Français FR English EN

COUBERTIN (de) Pierre – (1863 – 1937) France – Fondateur des Jeux olympiques 🟡 1

Président du C.I.O de 1896 – 1925

C’est le père de l’olympisme moderne et le fondateur des Jeux olympiques que nous connaissons aujourd’hui. Avant lui, des Grecs dont Évangelios Zappas, un scandinave, un Anglais William Brookes et quelques Français comme Ferdinand de Lesseps, Georges de Saint Clair voire le journaliste Paschal Grousset avaient tenté de réhabiliter l’idée de Jeux olympiques. Seul Pierre de Fredy, baron de Coubertin parviendra à ses fins.

 

D’abord destiné à une carrière de militaire, Coubertin part faire une partie de ses études en Angleterre et aux États-Unis. C’est là qu’il découvre la pratique sportive à laquelle il s’adonne fortement, qui selon lui, est essentielle à la formation des hommes. Il défendra cette idée en devenant pédagogue, journaliste et humaniste et en militant pour le développement du sport scolaire. Mais il y acquiert également outre-Atlantique et outre-Manche, une pratique parfaite de la langue anglaise qui lui sera très utile par la suite pour convaincre les anglo-saxons de l’aider au développement du mouvement olympique naissant.

Refondateur des Jeux Olympiques

Il réfléchit donc, écrit et propose en 1894, devant les représentants du monde entier, le rétablissement des Jeux olympiques. Il fait nommer un écrivain grec installé à Paris, Démétrius Vikelas, premier président du Comité International Olympique (CIO) pour promouvoir les premiers Jeux à Athènes 1896. Car Coubertin est également persuadé que le sport peut-être comme aux Jeux de l’Antiquité un moment de nature à empêcher les guerres et favoriser la fraternité entre les peuples. Deux ans plus tard, son rêve est exaucé, les premiers Jeux de l’ère moderne sont créés.

 

Une signature qui vaut de l’or

Dans la foulée, il prend la présidence du CIO pour veiller au bon déroulement des deuxièmes Jeux olympiques prévus à Paris 1900. Au départ, il compte rapidement céder la présidence du CIO à celui chargé d’organiser les Jeux de Saint-Louis 1904, mais finalement, il restera en poste pendant 29 ans jusqu’en 1925. Il sera même élu président d’honneur à vie jusqu’à sa mort en 1937. Le mouvement olympique lui devait bien cela.

 

Plus de 120 ans plus tard, bien que souvent mise à mal, son œuvre perdure aujourd’hui en dépit de deux conflits mondiaux et bien des soubresauts dans un monde capricieux. Passionné par son œuvre, Coubertin écrit beaucoup et remporte, sous un nom d’emprunt, une médaille d’or en littérature aux Jeux de Stockholm 1912. Quoi qu’on dise, Coubertin qui a été taxé de réactionnaire par les uns et de visionnaire par les autres, a sacrifié sa vie et sa fortune au rétablissement des Jeux.
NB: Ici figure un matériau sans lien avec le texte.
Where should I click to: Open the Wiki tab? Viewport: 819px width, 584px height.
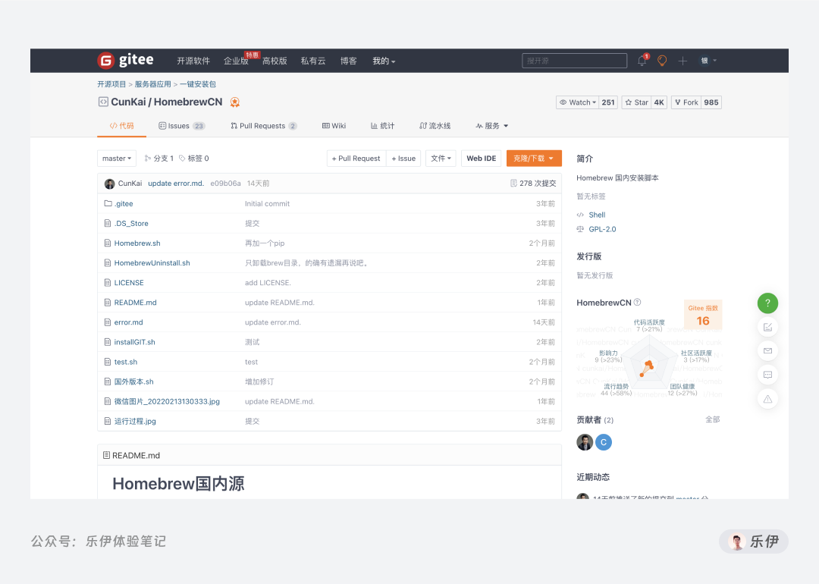334,126
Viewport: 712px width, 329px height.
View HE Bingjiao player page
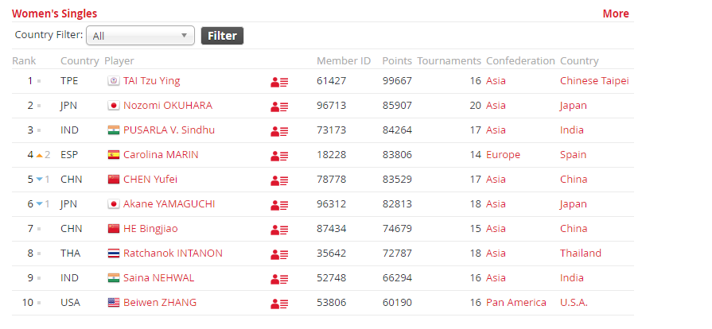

Un héritage et une mémoire

La stèle de marbre où est emmuré le cœur de Pierre de Coubertin à Olympie. Crédit photo : Amateur

C’est lui qui a codifié et établi les principales règles du mouvement encore en vigueur aujourd’hui. A sa mort à Genève, non loin de Lausanne où est implanté le CIO et en hommage à son dévouement pour l’idéal olympique et selon ses dernières volontés, son cœur est emmuré dans une stèle de marbre non loin du site d’Olympie.